EXERCISE INSTRUCTIONS » Repeat the listing below exactly.

INPUT FOR THIS TASK »
╔══

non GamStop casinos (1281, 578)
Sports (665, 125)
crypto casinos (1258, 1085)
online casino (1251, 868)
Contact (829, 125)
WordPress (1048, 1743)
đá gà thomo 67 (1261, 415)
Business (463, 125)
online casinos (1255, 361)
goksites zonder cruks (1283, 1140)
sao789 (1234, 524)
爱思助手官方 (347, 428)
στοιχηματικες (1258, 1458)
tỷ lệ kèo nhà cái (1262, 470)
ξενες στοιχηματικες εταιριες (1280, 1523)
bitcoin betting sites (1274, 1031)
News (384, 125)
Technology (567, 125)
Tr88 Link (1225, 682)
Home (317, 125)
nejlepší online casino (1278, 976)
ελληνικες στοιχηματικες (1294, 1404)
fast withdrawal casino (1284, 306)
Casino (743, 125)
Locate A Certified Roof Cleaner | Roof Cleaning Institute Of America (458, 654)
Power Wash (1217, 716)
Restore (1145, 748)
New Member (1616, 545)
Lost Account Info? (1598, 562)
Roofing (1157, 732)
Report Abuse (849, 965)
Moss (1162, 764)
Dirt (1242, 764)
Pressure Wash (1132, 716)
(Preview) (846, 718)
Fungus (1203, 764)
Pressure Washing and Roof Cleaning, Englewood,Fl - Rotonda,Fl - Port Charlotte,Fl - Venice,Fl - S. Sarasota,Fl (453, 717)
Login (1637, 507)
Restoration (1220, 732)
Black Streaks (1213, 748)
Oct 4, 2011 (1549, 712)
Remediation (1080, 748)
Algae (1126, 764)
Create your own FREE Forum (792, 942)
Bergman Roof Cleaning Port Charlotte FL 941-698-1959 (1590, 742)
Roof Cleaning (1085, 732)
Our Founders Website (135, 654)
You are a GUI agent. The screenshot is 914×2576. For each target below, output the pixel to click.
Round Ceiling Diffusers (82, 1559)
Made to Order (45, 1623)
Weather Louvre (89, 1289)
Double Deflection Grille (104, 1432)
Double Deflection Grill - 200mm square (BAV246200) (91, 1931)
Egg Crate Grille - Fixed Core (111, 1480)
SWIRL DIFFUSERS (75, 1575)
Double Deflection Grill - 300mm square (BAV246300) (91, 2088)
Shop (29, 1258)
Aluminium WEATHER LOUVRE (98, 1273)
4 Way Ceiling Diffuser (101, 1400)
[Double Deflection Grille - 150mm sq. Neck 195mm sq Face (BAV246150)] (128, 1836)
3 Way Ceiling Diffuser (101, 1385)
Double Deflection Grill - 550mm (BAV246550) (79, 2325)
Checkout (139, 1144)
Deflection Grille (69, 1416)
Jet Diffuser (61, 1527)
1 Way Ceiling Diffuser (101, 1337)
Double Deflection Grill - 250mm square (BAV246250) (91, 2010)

╚══

EXERCISE RESULT »
non GamStop casinos (1281, 578)
Sports (665, 125)
crypto casinos (1258, 1085)
online casino (1251, 868)
Contact (829, 125)
WordPress (1048, 1743)
đá gà thomo 67 (1261, 415)
Business (463, 125)
online casinos (1255, 361)
goksites zonder cruks (1283, 1140)
sao789 (1234, 524)
爱思助手官方 (347, 428)
στοιχηματικες (1258, 1458)
tỷ lệ kèo nhà cái (1262, 470)
ξενες στοιχηματικες εταιριες (1280, 1523)
bitcoin betting sites (1274, 1031)
News (384, 125)
Technology (567, 125)
Tr88 Link (1225, 682)
Home (317, 125)
nejlepší online casino (1278, 976)
ελληνικες στοιχηματικες (1294, 1404)
fast withdrawal casino (1284, 306)
Casino (743, 125)
Locate A Certified Roof Cleaner | Roof Cleaning Institute Of America (458, 654)
Power Wash (1217, 716)
Restore (1145, 748)
New Member (1616, 545)
Lost Account Info? (1598, 562)
Roofing (1157, 732)
Report Abuse (849, 965)
Moss (1162, 764)
Dirt (1242, 764)
Pressure Wash (1132, 716)
(Preview) (846, 718)
Fungus (1203, 764)
Pressure Washing and Roof Cleaning, Englewood,Fl - Rotonda,Fl - Port Charlotte,Fl - Venice,Fl - S. Sarasota,Fl (453, 717)
Login (1637, 507)
Restoration (1220, 732)
Black Streaks (1213, 748)
Oct 4, 2011 (1549, 712)
Remediation (1080, 748)
Algae (1126, 764)
Create your own FREE Forum (792, 942)
Bergman Roof Cleaning Port Charlotte FL 941-698-1959 (1590, 742)
Roof Cleaning (1085, 732)
Our Founders Website (135, 654)
You are a GUI agent. The screenshot is 914×2576. For each target below, output the pixel to click.
Round Ceiling Diffusers (82, 1559)
Made to Order (45, 1623)
Weather Louvre (89, 1289)
Double Deflection Grille (104, 1432)
Double Deflection Grill - 200mm square (BAV246200) (91, 1931)
Egg Crate Grille - Fixed Core (111, 1480)
SWIRL DIFFUSERS (75, 1575)
Double Deflection Grill - 300mm square (BAV246300) (91, 2088)
Shop (29, 1258)
Aluminium WEATHER LOUVRE (98, 1273)
4 Way Ceiling Diffuser (101, 1400)
[Double Deflection Grille - 150mm sq. Neck 195mm sq Face (BAV246150)] (128, 1836)
3 Way Ceiling Diffuser (101, 1385)
Double Deflection Grill - 550mm (BAV246550) (79, 2325)
Checkout (139, 1144)
Deflection Grille (69, 1416)
Jet Diffuser (61, 1527)
1 Way Ceiling Diffuser (101, 1337)
Double Deflection Grill - 250mm square (BAV246250) (91, 2010)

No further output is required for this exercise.